Neste livreto o autor insiste nas seguintes semelhanças entre frei e Papa:
a) Voto de pobreza. Boff destaca o primeiro discurso do novo Papa, no dia 16 de março, em que relata o conselho de Cláudio Hummes ("não se esqueça dos pobres"), terminando com uma frase impactante: "como gostaria de uma Igreja pobre e para os pobres";
b) Mas esta identidade não é gratuita e Boff procura politizar esta opção. Para isto, repisa a interpretação que Francisco de Assis teria feito sobre a voz de um santo que lhe orientou para reconstruir a igreja em ruínas. Inicialmente, teria entendido que se tratava da ruína física da pequena e velha igreja de Porciúncula. Contudo, logo percebeu que a voz se referia à Igreja como um todo, em ruína moral. Não se trata de uma tese ingênua ou mesmo apaziguadora. Trata-se de enfrentamento político no interior da Igreja Católica;
c) Boff ressalta, ainda, que como Francisco de Assis, o novo Papa surge da periferia e afeta o centro. Emerge e se impõe sem ruptura;
d) Finalmente, faz uma analogia entre a amizade de Francisco de Assis com Clara de Assis, relaciona o respeito e cuidado entre os dois sexos com o cuidado com a Mãe Terra. Esta relação é clássica e se encontra em muitos discursos religiosos, não só o católico. Este ponto me parece a principal novidade que pode estar por vir com o novo Papado. Ao dizer que não tinha como julgar um homossexual que procurasse estar em paz com Deus, apenas abriu uma porta nesta delicada área da sexualidade e sacerdócio. O desfecho vai mais longe. O jornal El País de 22 de setembro último publicou uma reportagem assinada por Juan Arias em que sustenta que o novo Papa pensa em nomear uma mulher para Cardeal. Papa Francisco já teria dito à revista La Civilità Cattolica que "a Igreja não pode ser ela mesma sem a mulher" e, ainda, que "a Igreja não está completa porque nela falta a mulher". Há 800 anos, lembra a reportagem, as mulheres poderiam ser diaconisas. Hoje, são impedidas. Em outras palavras: esta pode ser o início das reformas ruminadas pelo novo Papa. Não se trata de consagração presbiterial, mas um cargo de conselheiro.

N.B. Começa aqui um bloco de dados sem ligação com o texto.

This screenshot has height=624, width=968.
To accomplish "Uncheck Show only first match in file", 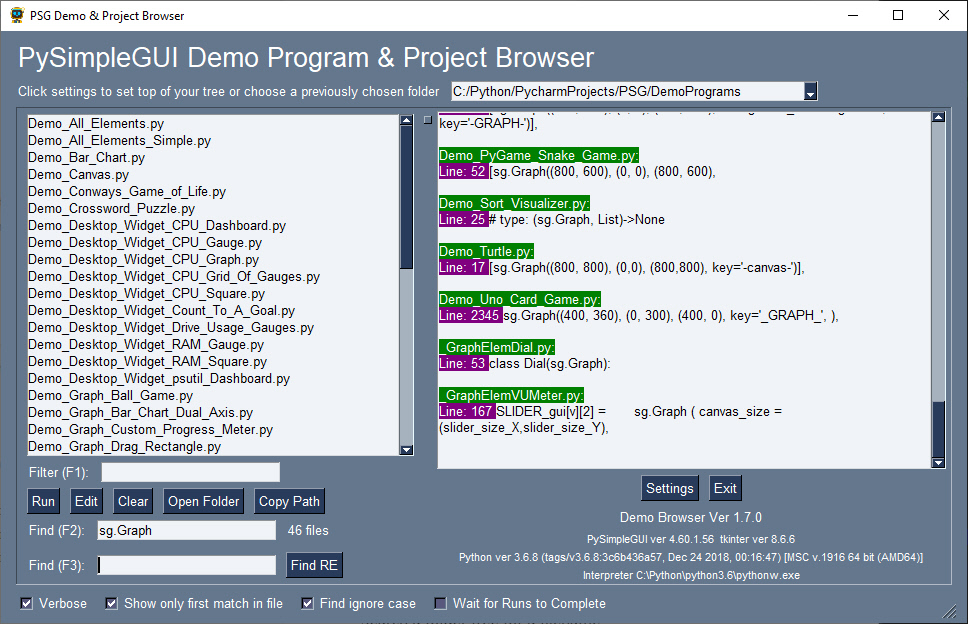I will [x=112, y=603].
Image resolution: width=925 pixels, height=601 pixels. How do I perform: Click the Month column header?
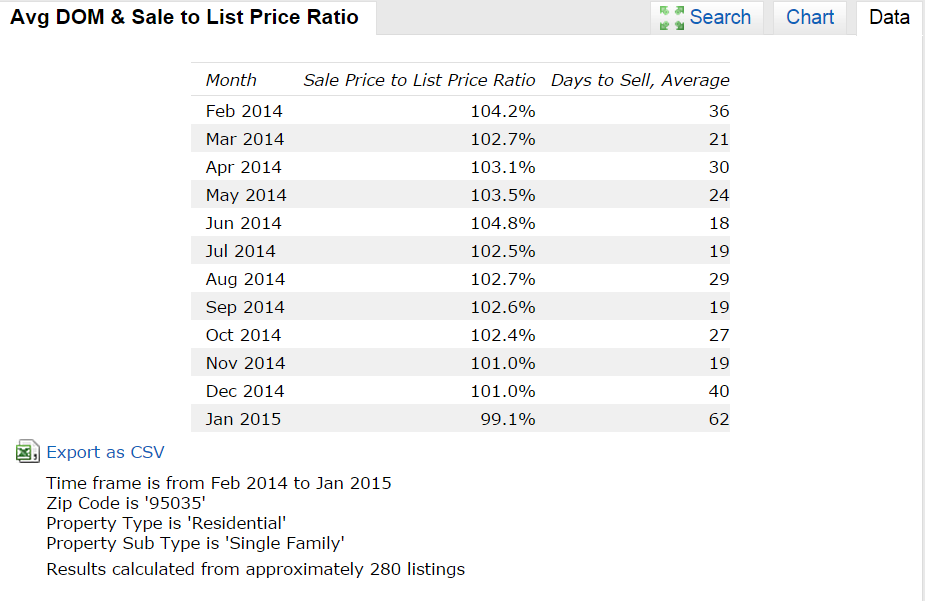tap(231, 80)
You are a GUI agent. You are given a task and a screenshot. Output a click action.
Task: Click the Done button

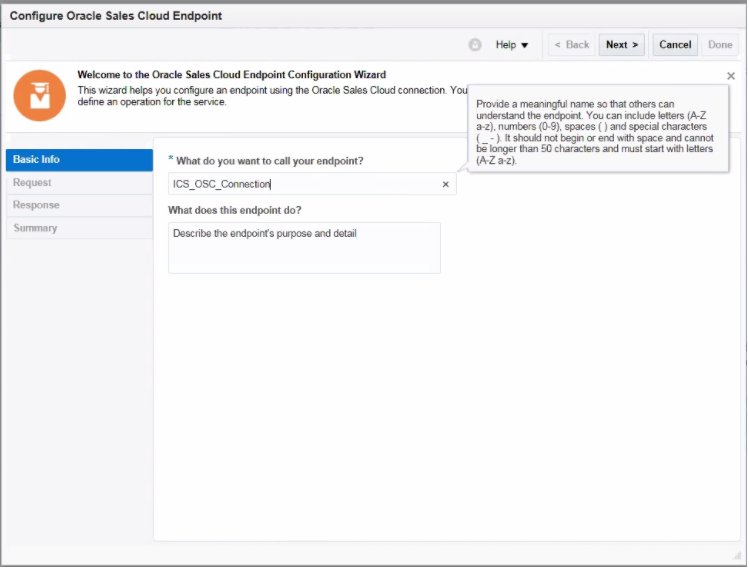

No mês de outubro se anuncia uma carta que Papa Francisco divulgará tendo a opção pelos pobres como tema central.
A tal modernização do catolicismo parece ter começado. Mas como é de bom tom para uma instituição milenar, as mudanças se fazem sem alarde, pela soma de indicações. Ao final, vem o impacto, como um tsunami. Foi assim com João XXIII. Parece que será novamente com Francisco.